Chinese shares have reached a dangerously high level because the market is failing to price risks properly, just as investors misjudged the value of U.S. subprime mortgages, an academic economist said on Thursday.

Xu Xiaonian, a professor of economics and finance at China Europe International Business School in Shanghai, blamed government interference for muffling price signals and said Beijing should leave the field to market forces.

The mispricing is due to the misfunctioning of the government, said Xu, a former managing director and research head of China International Capital Corp, an investment bank.
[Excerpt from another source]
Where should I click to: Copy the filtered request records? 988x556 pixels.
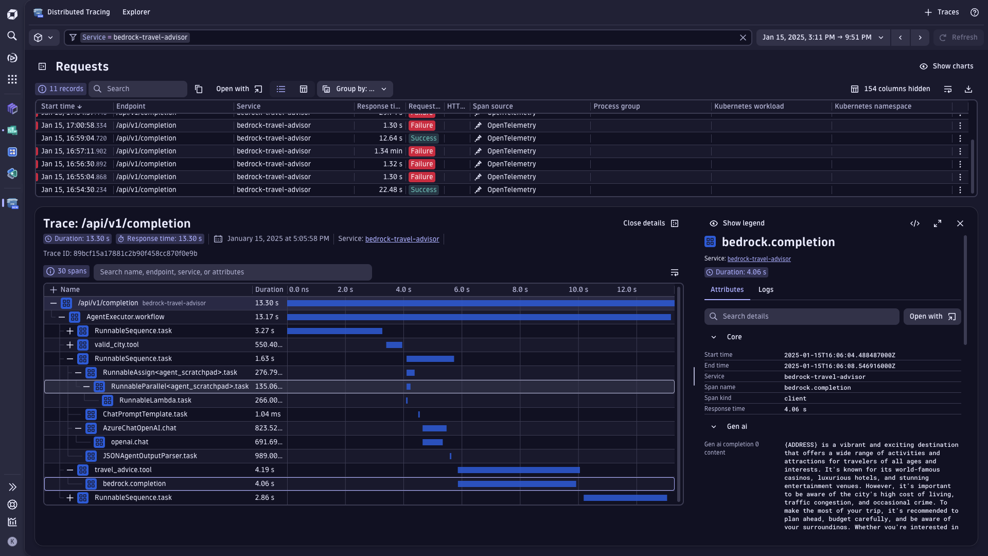(199, 89)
The subprime crisis also happened because the market didn't know how to price the product, he told a forum.

The benchmark Shanghai stock index (.SSEC: Quote, Profile, Research) ended up 1.95 percent on Thursday. It has more than doubled this year and more than quadrupled since the start of 1996.
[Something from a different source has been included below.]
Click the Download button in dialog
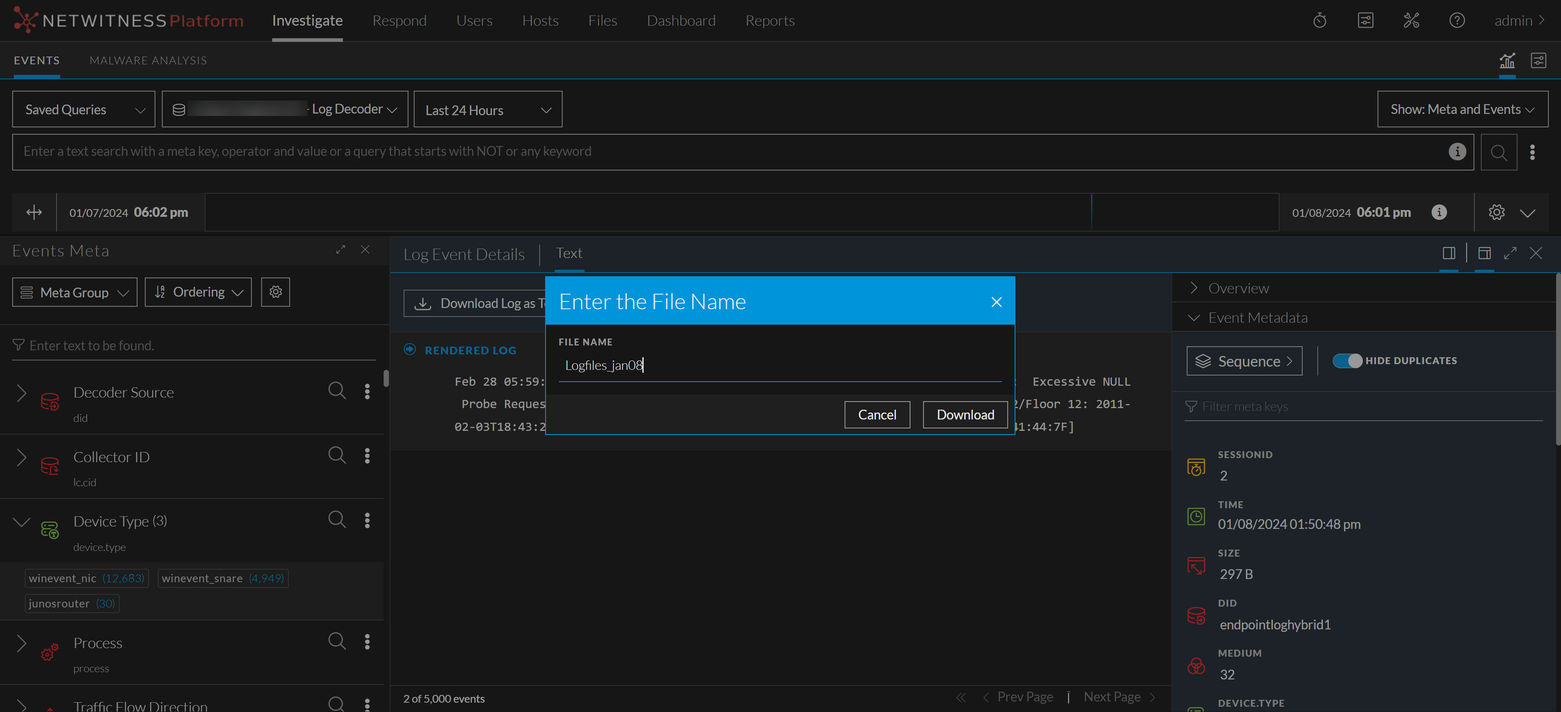 pos(965,414)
Xu said the main risk in China's financial system had shifted from once-wobbly banks to the stock market, where valuations were now at a dangerous level.

Stock market bulls cite fast-rising corporate profits as a justification for China's lofty valuations.

But many domestic investors also say they are betting that Beijing will not let the stock market fall in the run-up to October's five-yearly congress of the ruling Communist Party and next August's Olympic Games.

Investors are rational, Xu said. In their eyes, the only risks are to do with government policy.

In the event of a drastic market correction, the social fallout would be more significant than the impact on economic growth or the banking sector, Xu said.

Beijing, ever fearful of the threat to social stability, is worried about millions of novice investors who have jumped onto the stock market bandwagon.

But Xu said the government should leave the market to its own devices and abandon unnecessary controls. The central government, for instance, strictly regulates public stock offerings and the launch of mutual funds.

Ted Tokuchi, head of investment banking with CITIC Securities, said Chinese stock prices would not collapse. But he said the market's price-earnings ratio of more than 50 was now much higher than what he considered to be a rational range of 30-40.

Although he remained optimistic about the long-term outlook, Tokuchi said a correction was necessary in the short term.

He said the main risks to the market were an external economic shock or a sharp rise in domestic interest rate rises due to high inflation.

Price indicators such as CPI are rising very fast and the government right now is acting a bit slow, Tokuchi said.

Consumer price inflation jumped to a decade-high of 6.5 percent in the year to August from 5.6 percent in July.

If the situation continues, China will need to raise interest rates at least 3 percent more, Tokuchi said.

China has already raised interest rates four times this year. But the one-year commercial bank deposit rate of 3.6 percent is still well below the inflation rate.